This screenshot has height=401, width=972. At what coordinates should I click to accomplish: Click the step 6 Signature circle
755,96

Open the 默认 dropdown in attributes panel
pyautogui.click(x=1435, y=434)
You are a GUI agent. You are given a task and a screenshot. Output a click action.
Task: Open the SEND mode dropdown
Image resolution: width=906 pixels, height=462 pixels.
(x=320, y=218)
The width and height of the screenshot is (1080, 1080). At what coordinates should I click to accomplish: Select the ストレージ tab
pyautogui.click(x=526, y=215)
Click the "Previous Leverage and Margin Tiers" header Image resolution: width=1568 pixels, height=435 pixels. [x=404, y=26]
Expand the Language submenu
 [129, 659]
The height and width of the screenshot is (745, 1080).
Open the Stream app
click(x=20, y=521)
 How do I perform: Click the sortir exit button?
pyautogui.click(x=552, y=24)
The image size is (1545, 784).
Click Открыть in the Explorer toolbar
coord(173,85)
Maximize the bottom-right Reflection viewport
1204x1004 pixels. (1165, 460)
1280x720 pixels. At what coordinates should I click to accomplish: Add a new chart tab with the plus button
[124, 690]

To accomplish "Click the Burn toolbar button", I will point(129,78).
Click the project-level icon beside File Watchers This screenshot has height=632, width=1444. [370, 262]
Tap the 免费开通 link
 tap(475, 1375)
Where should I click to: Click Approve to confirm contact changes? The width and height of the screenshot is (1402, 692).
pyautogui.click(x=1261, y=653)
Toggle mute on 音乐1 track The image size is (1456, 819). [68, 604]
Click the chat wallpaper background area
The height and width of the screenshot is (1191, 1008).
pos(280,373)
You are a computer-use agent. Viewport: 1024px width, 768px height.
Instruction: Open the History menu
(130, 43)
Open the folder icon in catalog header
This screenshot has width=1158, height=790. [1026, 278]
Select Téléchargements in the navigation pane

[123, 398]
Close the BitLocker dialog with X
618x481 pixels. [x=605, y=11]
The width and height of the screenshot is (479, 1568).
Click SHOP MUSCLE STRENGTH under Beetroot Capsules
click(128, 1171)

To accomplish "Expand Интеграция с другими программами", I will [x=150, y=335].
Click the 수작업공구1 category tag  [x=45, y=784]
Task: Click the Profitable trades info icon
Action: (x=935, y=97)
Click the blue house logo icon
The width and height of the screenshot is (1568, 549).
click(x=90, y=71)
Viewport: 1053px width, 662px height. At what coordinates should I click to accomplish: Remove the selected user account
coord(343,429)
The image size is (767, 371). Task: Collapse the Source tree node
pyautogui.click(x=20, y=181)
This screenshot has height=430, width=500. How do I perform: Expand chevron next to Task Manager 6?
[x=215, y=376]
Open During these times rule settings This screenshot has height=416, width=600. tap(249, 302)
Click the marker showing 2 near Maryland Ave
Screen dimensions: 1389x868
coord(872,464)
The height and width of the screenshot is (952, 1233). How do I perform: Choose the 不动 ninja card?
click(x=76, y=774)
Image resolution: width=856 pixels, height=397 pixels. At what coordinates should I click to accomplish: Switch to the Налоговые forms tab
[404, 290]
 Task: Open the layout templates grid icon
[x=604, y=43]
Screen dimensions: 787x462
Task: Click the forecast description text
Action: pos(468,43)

# # # # #

§ To do
Recast the records as a two-column CSV with the headers instruction and action, starting at the beginning of the records and going on through the line with "pyautogui.click(x=1435, y=434)". Give one row per record, with each value in a single quoted field and any line breaks turned into spaces.

§ Full response
instruction,action
"This screenshot has height=401, width=972. At what coordinates should I click to accomplish: Click the step 6 Signature circle","755,96"
"Open the 默认 dropdown in attributes panel","pyautogui.click(x=1435, y=434)"